» **Work required**
The line containing "Free (813, 789)" marks where copying starts, so set down that line and each one after it exactly, through the end of the records.

Entries taken from a collection
------------------------------------------------------------

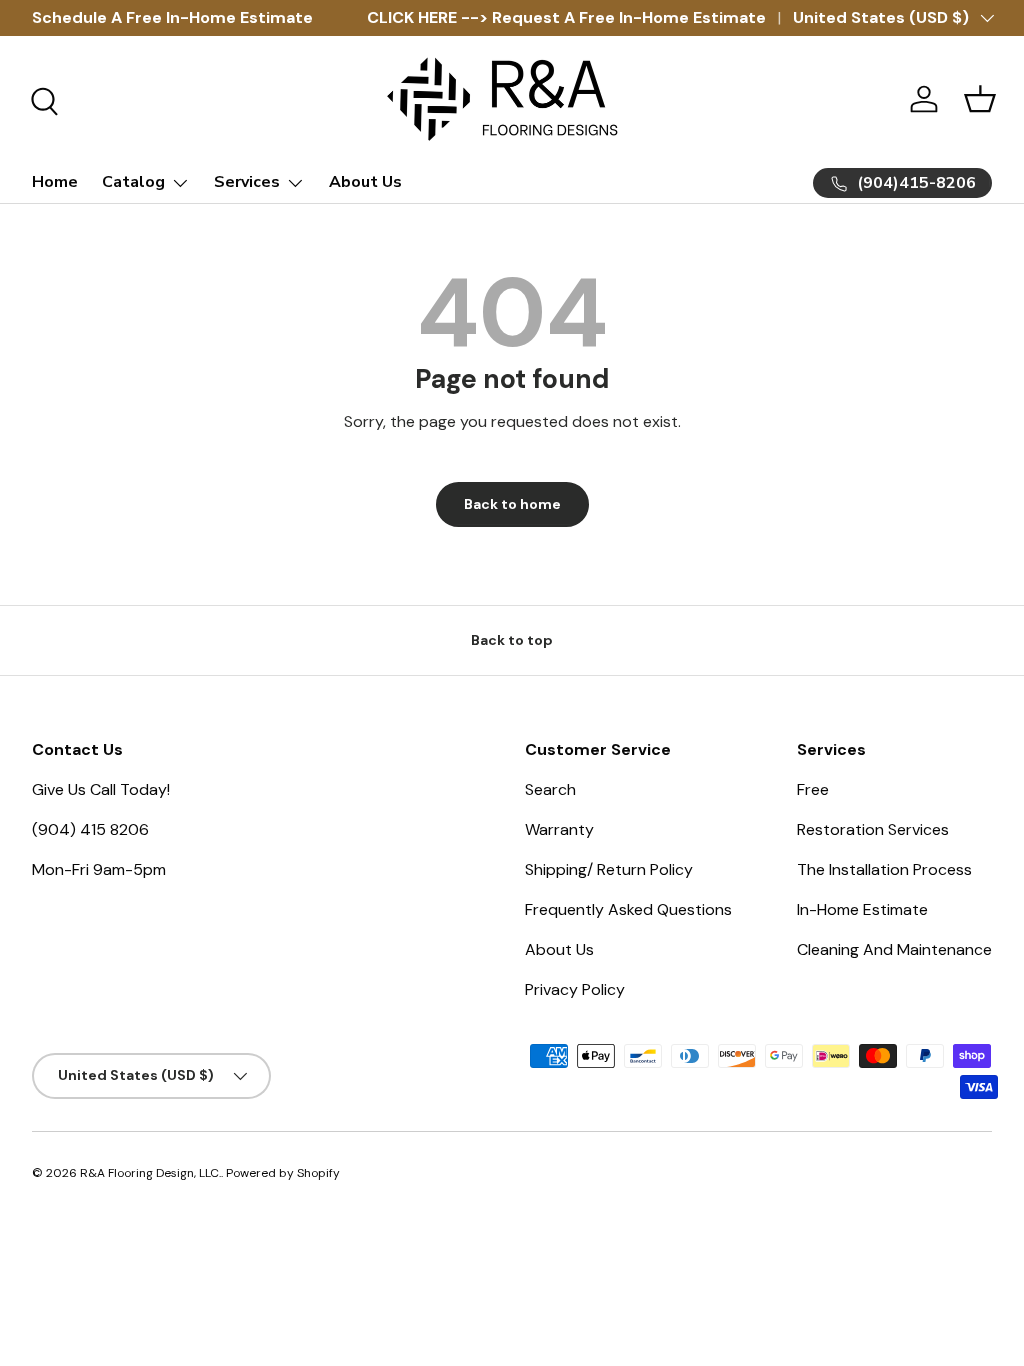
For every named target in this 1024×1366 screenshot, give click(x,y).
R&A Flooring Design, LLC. (150, 1173)
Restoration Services (873, 829)
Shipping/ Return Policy (609, 869)
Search (550, 789)
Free (813, 789)
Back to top (512, 640)
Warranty (559, 829)
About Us (365, 182)
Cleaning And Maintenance (894, 949)
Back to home (512, 504)
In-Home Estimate (862, 909)
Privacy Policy (575, 989)
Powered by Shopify (283, 1173)
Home (55, 182)
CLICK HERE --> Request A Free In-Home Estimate (566, 17)
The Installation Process (884, 869)
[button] (980, 99)
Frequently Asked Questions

------------------------------------------------------------

» **Reply**
Free (813, 789)
Back to top (512, 640)
Warranty (559, 829)
About Us (365, 182)
Cleaning And Maintenance (894, 949)
Back to home (512, 504)
In-Home Estimate (862, 909)
Privacy Policy (575, 989)
Powered by Shopify (283, 1173)
Home (55, 182)
CLICK HERE --> Request A Free In-Home Estimate (566, 17)
The Installation Process (884, 869)
[button] (980, 99)
Frequently Asked Questions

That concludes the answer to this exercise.